AIM OF THE TASK: Take every line from the listing below that includes "should" and copy it.

DATA UNDER STUDY:
_ _ _ _ _ _ _

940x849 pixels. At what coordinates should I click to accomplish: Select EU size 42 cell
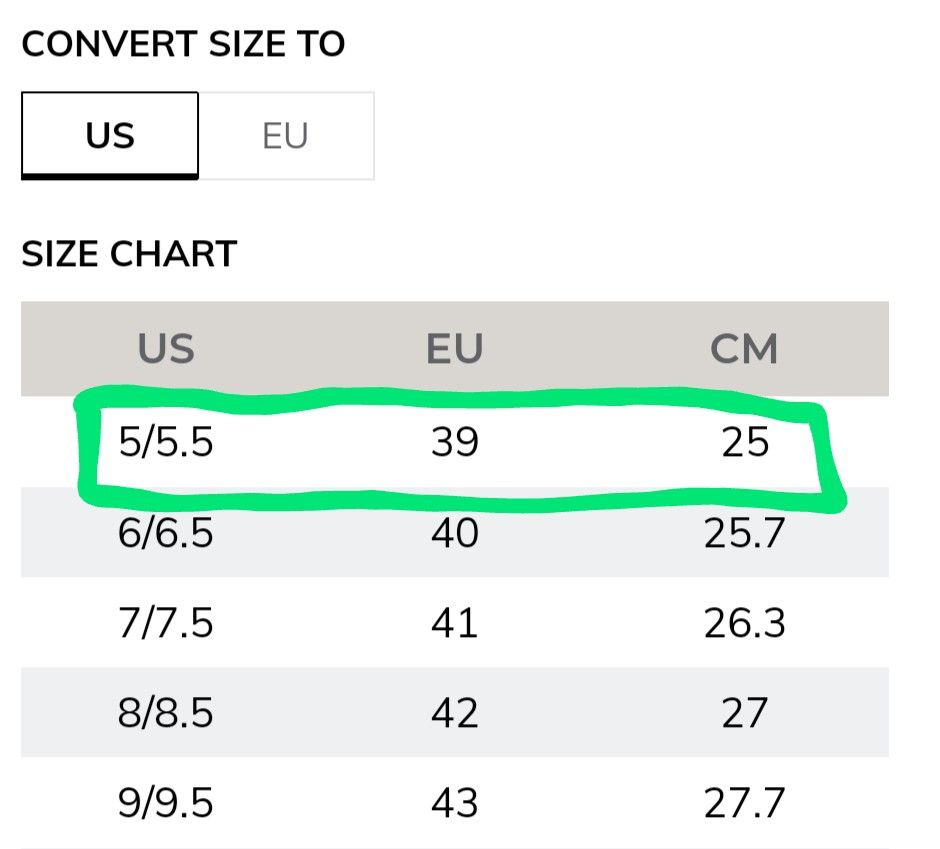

_ _ _ _ _ _ _

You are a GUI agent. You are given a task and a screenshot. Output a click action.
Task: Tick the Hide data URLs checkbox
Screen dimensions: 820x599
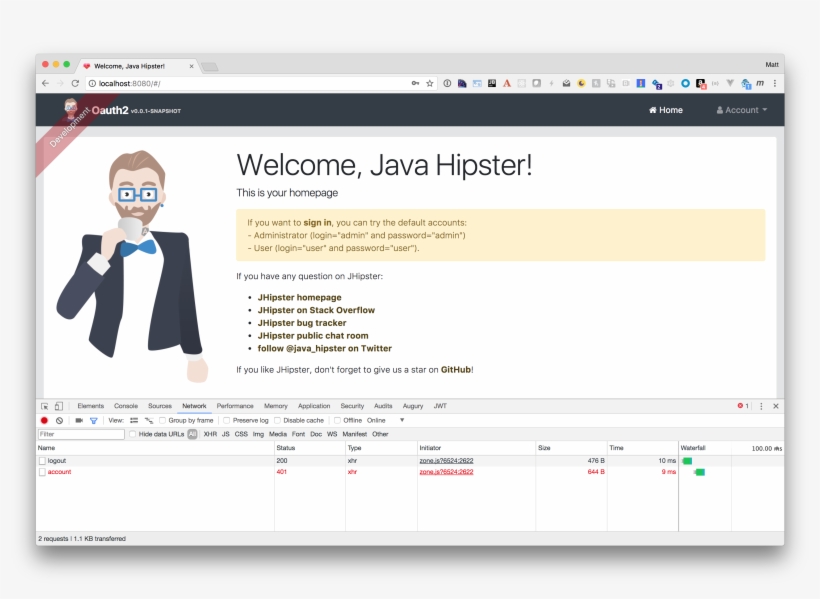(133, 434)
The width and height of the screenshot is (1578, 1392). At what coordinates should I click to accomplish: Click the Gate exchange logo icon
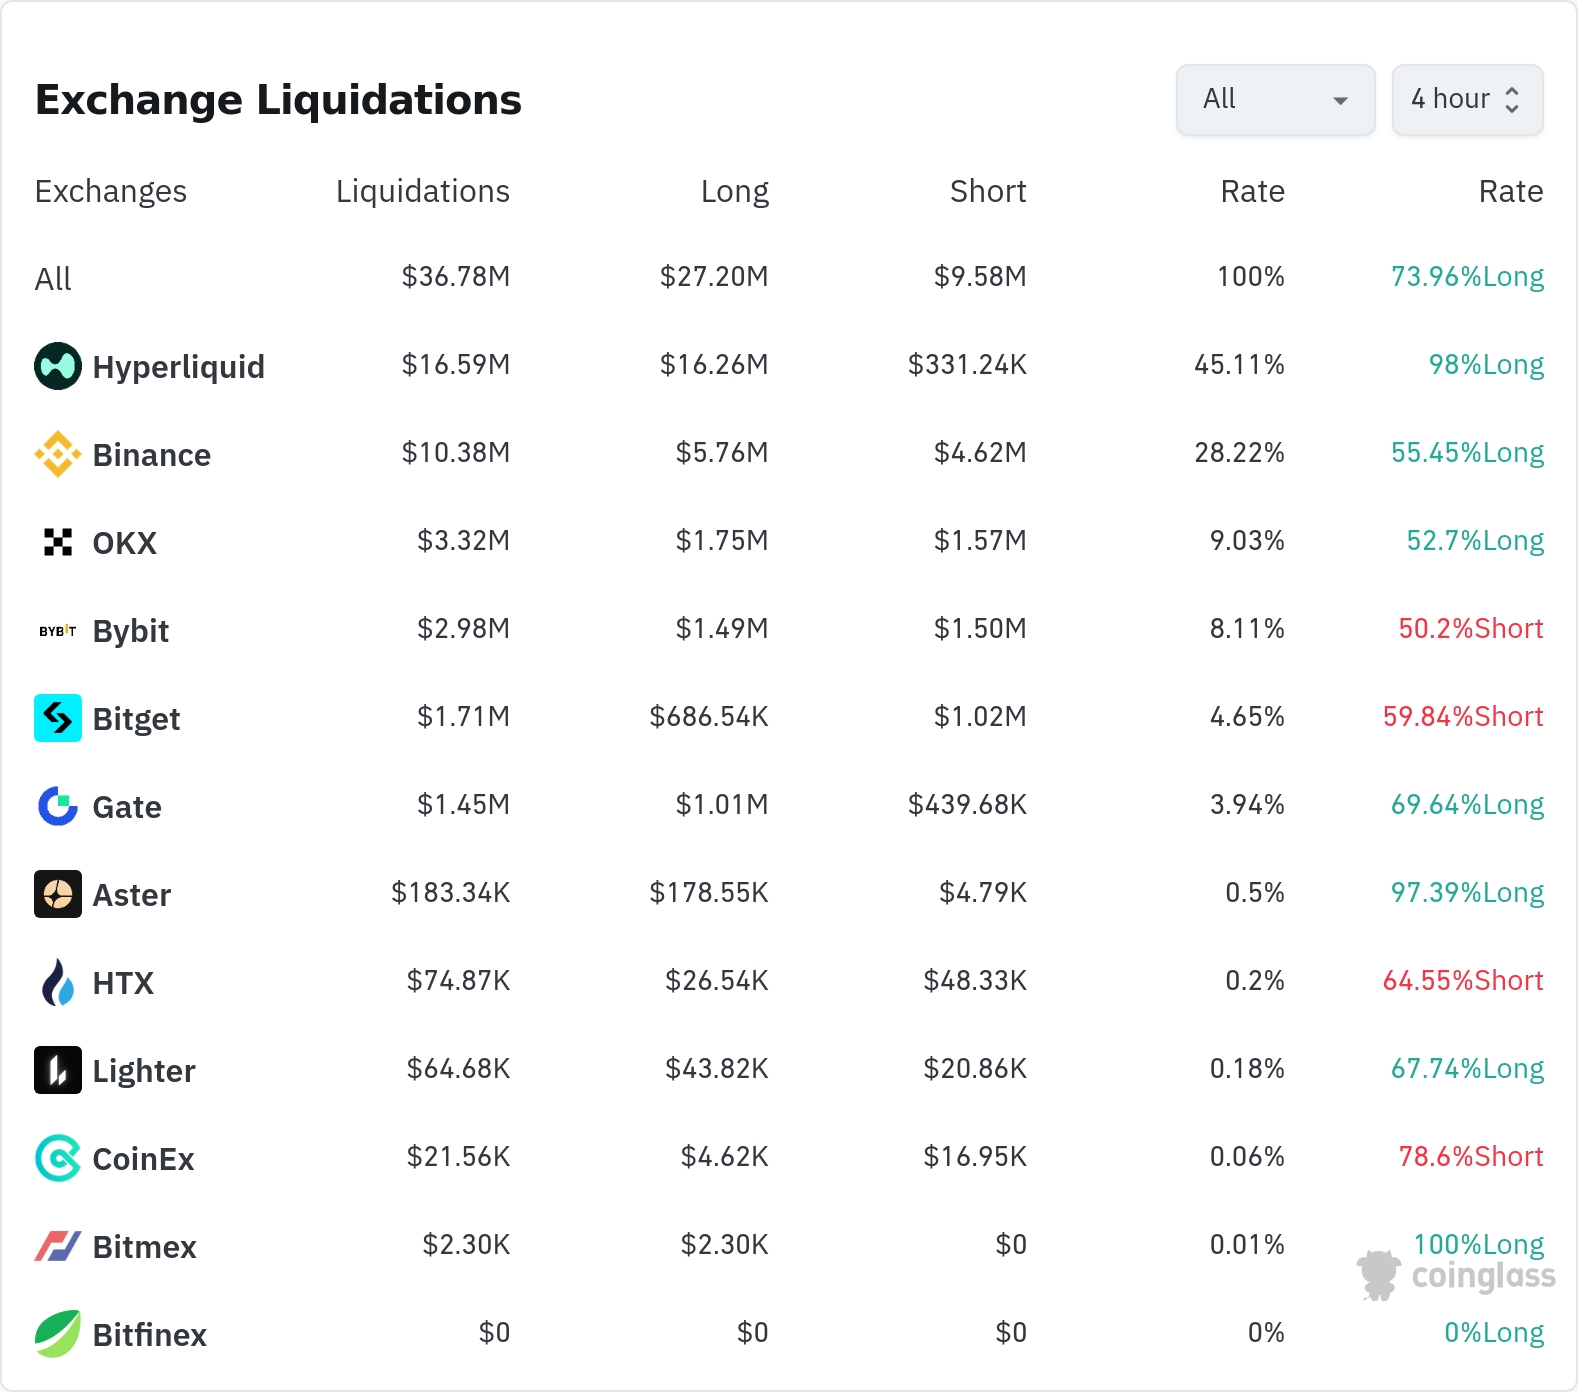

_ _ _ _ _ _ _

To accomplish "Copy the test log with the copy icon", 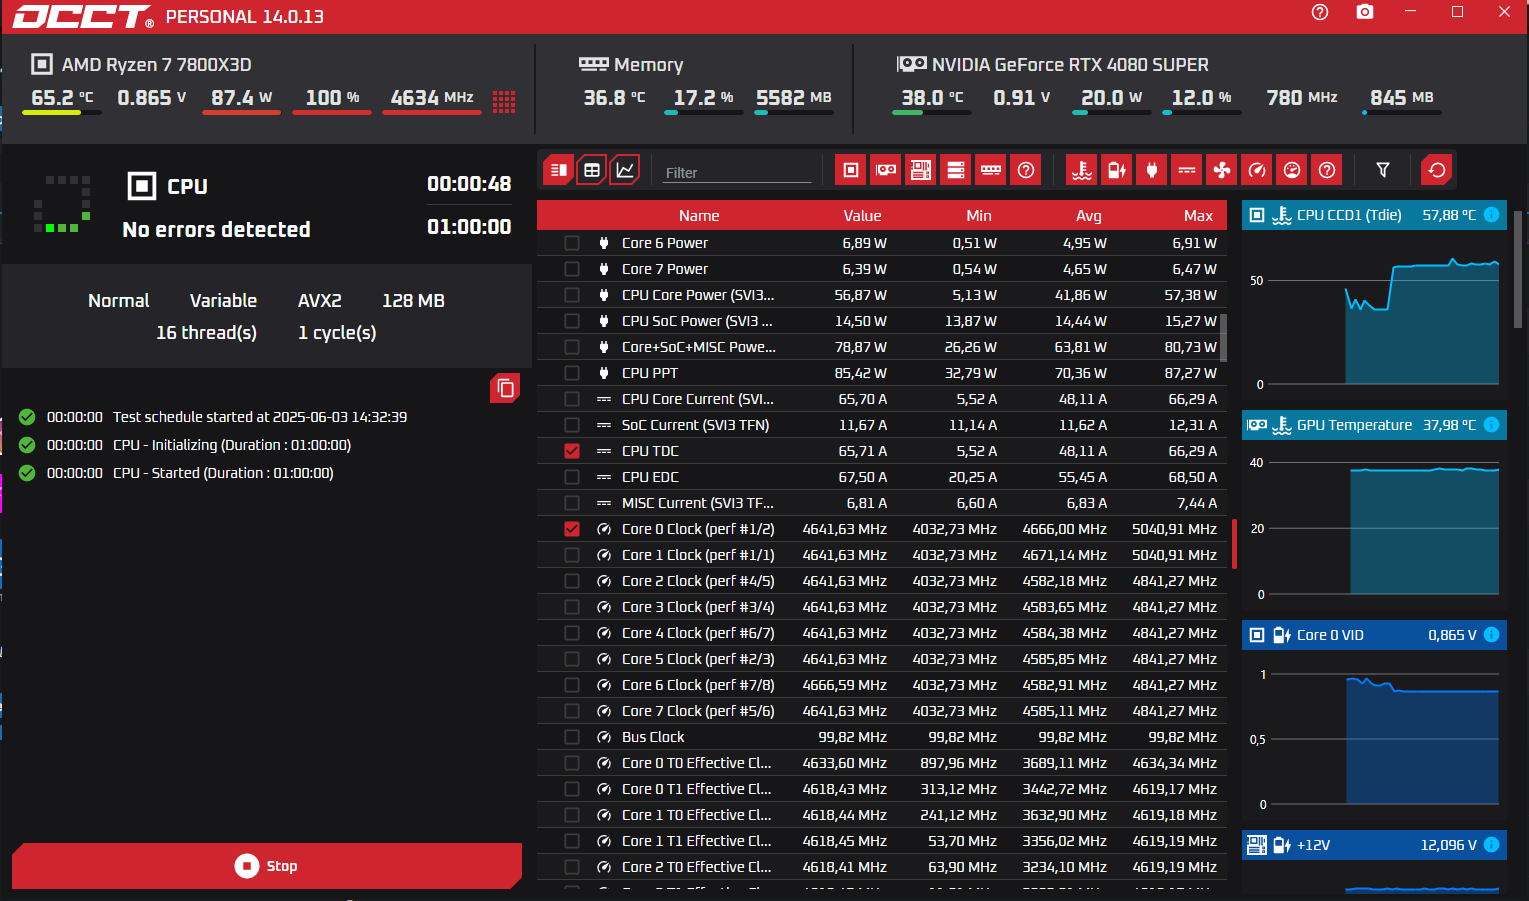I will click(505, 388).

_ _ _ _ _ _ _

SOLUTION FOR THIS EXERCISE:
940x849 pixels. At what coordinates should I click to accomplish: Select EU size 42 cell
The width and height of the screenshot is (1578, 1392). At what coordinates should I click to accomplish: Click the Gate exchange logo icon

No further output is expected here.